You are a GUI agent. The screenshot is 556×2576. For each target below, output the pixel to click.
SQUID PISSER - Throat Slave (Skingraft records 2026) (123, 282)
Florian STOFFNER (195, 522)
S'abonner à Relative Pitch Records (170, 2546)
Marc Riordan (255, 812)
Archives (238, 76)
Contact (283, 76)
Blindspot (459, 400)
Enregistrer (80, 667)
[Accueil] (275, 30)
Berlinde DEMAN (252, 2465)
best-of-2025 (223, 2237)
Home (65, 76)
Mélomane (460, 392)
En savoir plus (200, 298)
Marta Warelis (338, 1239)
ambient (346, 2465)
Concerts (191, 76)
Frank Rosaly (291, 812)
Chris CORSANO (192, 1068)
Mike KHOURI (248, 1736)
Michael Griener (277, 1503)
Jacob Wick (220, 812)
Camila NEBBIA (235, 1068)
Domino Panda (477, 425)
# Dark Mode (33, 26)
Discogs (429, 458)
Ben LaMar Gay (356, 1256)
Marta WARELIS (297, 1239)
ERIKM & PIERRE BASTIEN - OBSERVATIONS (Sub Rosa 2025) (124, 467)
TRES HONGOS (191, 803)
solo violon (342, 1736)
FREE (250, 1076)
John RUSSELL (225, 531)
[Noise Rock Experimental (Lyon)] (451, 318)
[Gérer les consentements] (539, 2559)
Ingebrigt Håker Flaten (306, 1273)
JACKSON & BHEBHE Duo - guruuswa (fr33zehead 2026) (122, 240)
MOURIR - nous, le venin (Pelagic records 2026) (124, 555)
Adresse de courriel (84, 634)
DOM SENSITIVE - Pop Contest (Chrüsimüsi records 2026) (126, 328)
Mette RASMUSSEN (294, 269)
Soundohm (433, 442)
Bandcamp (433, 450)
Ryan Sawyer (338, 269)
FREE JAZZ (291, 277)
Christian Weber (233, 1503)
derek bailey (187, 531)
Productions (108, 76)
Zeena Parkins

Exercise prompt => The line with "Ryan Sawyer (338, 269)", the last line of the data above, and every line between them should be duplicated exactly, with nothing else.

Solution to this problem =>
Ryan Sawyer (338, 269)
FREE JAZZ (291, 277)
Christian Weber (233, 1503)
derek bailey (187, 531)
Productions (108, 76)
Zeena Parkins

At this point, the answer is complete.